Wednesday 13 November 2013

Forty Eight

Sunday, 24 March 2013

So, the day before we set sail (or wing then sail) I went up to Guys with Dad to be given the 'once over'. My Oncologist went into overdrive apologising for the Zometa mix up. Apparently it was just a big mistake. No one can work out how or why I was prescribed it but they are very, very sorry. It was actually a bit embarrassing how sorry she was and I can only assume by the level of her regret that it was she who pushed the button. Never mind, I wasn't given it and that's the important thing.

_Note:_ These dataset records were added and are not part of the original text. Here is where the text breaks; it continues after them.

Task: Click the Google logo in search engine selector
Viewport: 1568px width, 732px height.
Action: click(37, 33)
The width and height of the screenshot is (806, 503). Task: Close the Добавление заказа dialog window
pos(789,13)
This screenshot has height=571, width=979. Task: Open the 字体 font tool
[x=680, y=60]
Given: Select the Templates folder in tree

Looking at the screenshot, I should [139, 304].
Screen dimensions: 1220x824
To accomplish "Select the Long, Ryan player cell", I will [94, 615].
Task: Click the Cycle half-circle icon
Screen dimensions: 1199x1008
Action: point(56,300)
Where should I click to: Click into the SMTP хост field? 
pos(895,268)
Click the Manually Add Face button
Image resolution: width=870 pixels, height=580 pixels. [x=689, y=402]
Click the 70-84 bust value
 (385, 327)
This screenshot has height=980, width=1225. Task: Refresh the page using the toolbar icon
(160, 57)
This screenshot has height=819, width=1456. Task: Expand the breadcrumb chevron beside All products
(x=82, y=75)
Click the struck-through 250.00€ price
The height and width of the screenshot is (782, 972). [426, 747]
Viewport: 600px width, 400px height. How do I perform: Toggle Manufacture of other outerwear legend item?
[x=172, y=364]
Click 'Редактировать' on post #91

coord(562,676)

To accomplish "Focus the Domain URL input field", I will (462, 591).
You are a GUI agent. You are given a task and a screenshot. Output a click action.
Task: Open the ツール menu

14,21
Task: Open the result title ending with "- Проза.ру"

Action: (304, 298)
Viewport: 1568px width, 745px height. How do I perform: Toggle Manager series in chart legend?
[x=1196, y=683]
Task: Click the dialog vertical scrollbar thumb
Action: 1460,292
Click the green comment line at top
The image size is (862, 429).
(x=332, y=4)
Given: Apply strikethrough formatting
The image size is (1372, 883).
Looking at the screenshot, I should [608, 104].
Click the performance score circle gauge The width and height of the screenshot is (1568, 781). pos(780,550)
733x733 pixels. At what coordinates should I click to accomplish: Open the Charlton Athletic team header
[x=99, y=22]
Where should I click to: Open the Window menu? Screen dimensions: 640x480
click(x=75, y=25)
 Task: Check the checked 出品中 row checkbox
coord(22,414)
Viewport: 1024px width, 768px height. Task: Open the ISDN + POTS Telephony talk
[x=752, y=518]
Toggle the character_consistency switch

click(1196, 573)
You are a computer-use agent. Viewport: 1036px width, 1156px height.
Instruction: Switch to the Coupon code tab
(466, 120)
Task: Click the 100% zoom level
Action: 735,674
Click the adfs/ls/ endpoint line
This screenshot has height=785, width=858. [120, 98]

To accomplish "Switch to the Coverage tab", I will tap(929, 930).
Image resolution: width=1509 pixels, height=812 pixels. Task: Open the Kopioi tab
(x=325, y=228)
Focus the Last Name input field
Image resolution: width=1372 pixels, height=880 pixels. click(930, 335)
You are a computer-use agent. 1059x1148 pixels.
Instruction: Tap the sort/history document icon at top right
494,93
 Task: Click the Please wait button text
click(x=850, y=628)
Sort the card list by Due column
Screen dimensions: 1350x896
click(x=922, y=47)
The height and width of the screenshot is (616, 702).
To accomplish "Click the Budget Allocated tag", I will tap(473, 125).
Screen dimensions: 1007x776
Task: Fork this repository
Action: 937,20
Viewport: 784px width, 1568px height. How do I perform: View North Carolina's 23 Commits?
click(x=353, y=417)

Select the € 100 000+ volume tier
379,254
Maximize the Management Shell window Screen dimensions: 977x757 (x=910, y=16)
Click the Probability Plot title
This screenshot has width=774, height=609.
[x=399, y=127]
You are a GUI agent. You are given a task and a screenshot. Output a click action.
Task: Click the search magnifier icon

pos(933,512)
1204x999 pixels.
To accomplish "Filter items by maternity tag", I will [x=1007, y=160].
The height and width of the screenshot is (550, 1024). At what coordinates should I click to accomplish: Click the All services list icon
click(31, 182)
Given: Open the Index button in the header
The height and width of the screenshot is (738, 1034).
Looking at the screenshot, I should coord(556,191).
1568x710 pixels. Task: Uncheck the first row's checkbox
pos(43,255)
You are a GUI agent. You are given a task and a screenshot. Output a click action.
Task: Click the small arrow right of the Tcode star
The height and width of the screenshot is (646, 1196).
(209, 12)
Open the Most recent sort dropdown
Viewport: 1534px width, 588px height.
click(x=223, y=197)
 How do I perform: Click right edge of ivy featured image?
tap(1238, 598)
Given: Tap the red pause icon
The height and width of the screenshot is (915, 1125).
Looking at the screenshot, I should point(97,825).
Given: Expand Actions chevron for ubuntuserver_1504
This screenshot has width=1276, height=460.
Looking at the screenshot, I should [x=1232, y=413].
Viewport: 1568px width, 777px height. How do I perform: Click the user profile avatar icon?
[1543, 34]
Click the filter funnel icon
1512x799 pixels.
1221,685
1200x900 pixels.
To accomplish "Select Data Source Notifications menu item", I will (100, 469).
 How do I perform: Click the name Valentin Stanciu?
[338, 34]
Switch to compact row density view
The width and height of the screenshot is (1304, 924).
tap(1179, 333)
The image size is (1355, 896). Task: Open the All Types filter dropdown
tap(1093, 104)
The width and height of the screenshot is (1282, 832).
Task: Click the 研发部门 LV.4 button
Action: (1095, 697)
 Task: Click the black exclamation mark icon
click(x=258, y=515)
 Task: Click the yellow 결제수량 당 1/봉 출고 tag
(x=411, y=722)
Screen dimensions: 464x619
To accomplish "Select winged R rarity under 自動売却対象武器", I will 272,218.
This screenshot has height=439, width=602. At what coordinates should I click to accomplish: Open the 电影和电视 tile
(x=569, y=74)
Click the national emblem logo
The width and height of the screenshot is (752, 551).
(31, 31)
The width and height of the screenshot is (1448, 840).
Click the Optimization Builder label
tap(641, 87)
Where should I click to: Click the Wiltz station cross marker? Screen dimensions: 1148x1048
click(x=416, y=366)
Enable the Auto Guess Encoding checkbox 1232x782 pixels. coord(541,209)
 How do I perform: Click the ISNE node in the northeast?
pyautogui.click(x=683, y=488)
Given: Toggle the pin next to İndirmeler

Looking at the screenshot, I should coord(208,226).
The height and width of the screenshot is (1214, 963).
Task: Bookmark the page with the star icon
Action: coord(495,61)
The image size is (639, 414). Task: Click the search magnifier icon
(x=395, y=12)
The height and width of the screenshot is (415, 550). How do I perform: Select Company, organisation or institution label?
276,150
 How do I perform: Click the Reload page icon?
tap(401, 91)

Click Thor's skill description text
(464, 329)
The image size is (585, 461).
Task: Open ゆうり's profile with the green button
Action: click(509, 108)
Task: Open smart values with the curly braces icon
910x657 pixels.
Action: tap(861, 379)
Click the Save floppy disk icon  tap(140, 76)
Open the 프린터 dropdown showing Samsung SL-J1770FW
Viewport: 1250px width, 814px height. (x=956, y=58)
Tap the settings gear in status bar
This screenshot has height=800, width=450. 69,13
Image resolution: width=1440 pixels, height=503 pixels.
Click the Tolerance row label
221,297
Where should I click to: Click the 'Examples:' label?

I also had a meeting with my surgeon, done guerrilla style - where my Breast care nurse sends him a text and he leaves theatre (where he is operating on someone else) and we kick some other people out of a room and have an impromptu meeting. He is very keen to get on with the next phase but thinks it will take at least a month for me to fully recover from the Neutropenic Sepsis so my full armpit lymph node clearance has been booked for the 10th April - 3 days before my Husband's birthday.

At 6am the next morning we piled the kids and the cases in the car (which is currently being held together with gaffa tape and cable ties) and headed for Gatwick. After a 5 hour flight and all the waiting around that normally accompanies such a feat we arrived, by coach, on the dockside of Sharm El Sheikh port. There she was in all her glory, the Thompson Celebration. She is 30 years old and is currently undergoing a much needed face-lift. Luckily we were hardly aware of the workmen during the cruise.

What can I say about the cruise itself? I don't think we'll go on another one and I probably wasn't well enough to be going on this one. Our cabin was fine, bigger than we expected and already refurbed, giving us a new shower room. The children were beside themselves with joy for seven whole days apart from when the eldest was sick on the coach just before leaving to go to Petra - part of the cruise we were very excited about. I had to take her off the coach and back on board to visit the Doctor, both of us missing the 8th wonder of the world.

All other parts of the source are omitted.